When a new parent calls and wants my assistance with advocacy I say the following; “if you are looking for Ghandi you are in the wrong neighborhood. If you are looking for Dr. Martin Luther King you are knocking on the right door.

Dr. King believed that anger was necessary when channeled appropriately. We are not an innocent bystander when we are silent to the injustice done to students with disabilities or anyone else. We become an accomplice. I meet many teachers, administrators and clinicians.

Some make me wonder why they go into teaching. I wonder how they sleep at night. Then there are the intrinsically decent people/teachers that don’t realize they are an accomplice to the loss of educational benefit, physical, mental and emotional abuse because they stand idly by while children with special needs are losing their educational lives. Anyone that stands silent when a child with special needs is being wronged in our public schools is not an innocent bystander…you and they are an accomplice to injustice and to the low bar of expectations for 7 million students with disabilities.

The time has come for parent advocates and parents to fight unapologetically for children with special needs. Inaction is not an option; the silence isn’t working. If you have never read Dr. King’s “letter from the Alabama jail,” take a few minutes and read this haunting piece of writing. Our voice and pen are our greatest obligation and greatest opportunity.

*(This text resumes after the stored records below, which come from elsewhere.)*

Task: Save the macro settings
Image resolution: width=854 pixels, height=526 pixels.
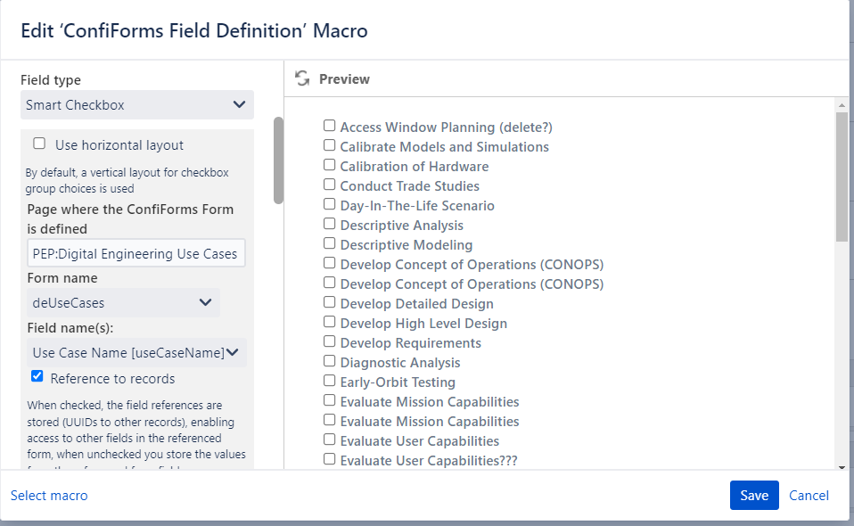Action: (754, 495)
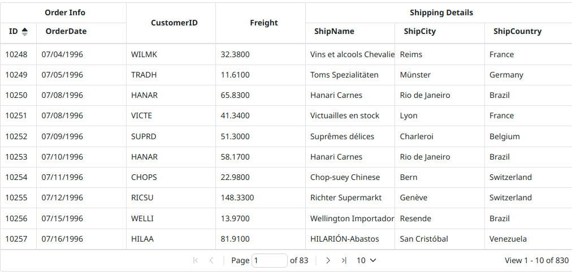The image size is (572, 275).
Task: Select the San Cristóbal city cell
Action: [424, 239]
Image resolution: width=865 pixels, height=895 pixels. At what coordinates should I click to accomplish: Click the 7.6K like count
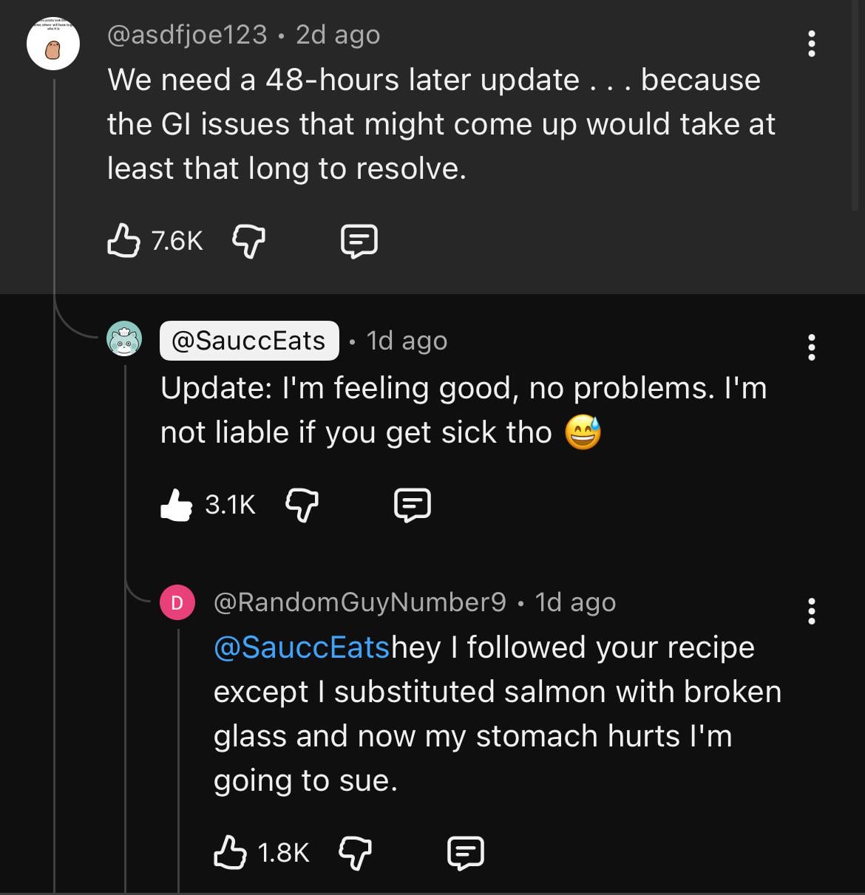177,241
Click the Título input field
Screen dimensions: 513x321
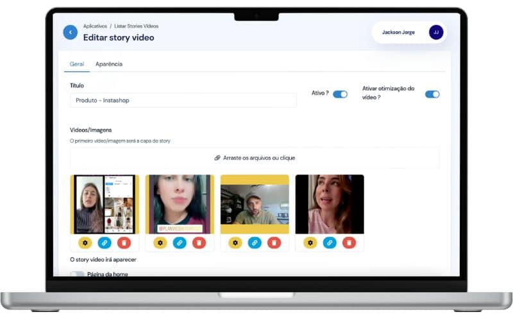(x=183, y=100)
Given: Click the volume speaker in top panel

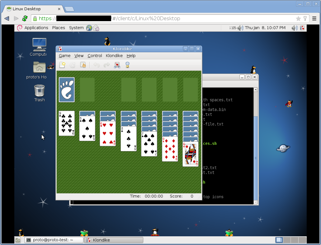Looking at the screenshot, I should tap(295, 28).
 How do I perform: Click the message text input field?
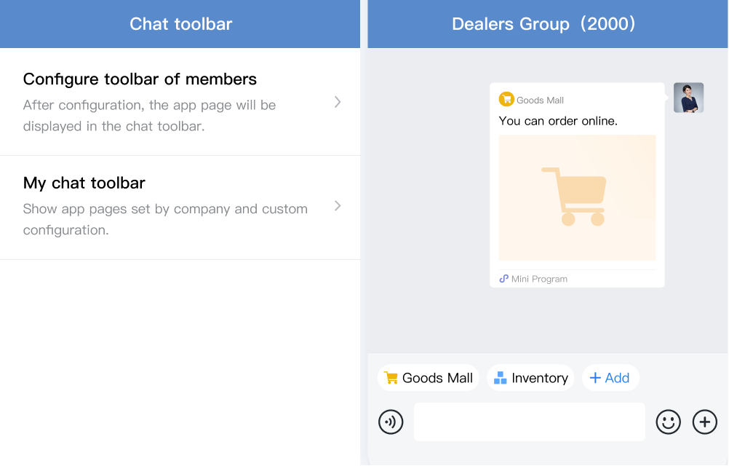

Our right to vote for our elected officials is our greatest obligation and opportunity. When you are silent with thoughts and opinions screaming for release, give yourself permission and encouragement to use your voice and to be a voice for children with special needs. Frankly, I have no desire to live to be ninety but I desperately want my days and my time on this planet and in the United States to be worth something. I want my tombstone to say, “at least she tried”.

Dr. King is never far from my thoughts and there is a piece of him in my actions. Children with special needs deserve urgency, intensity and anger. Dr. King did not live to see a day when “all children are valued and educated to reach their maximum potential”.

Will we live to see that day? Not until each and every one of us uses our voices as one and as a collective we, and we fight for every child’s civil right to a free appropriate public education. An education that restores America’s stature as a nation that offers a globally enviable public education to “every” child.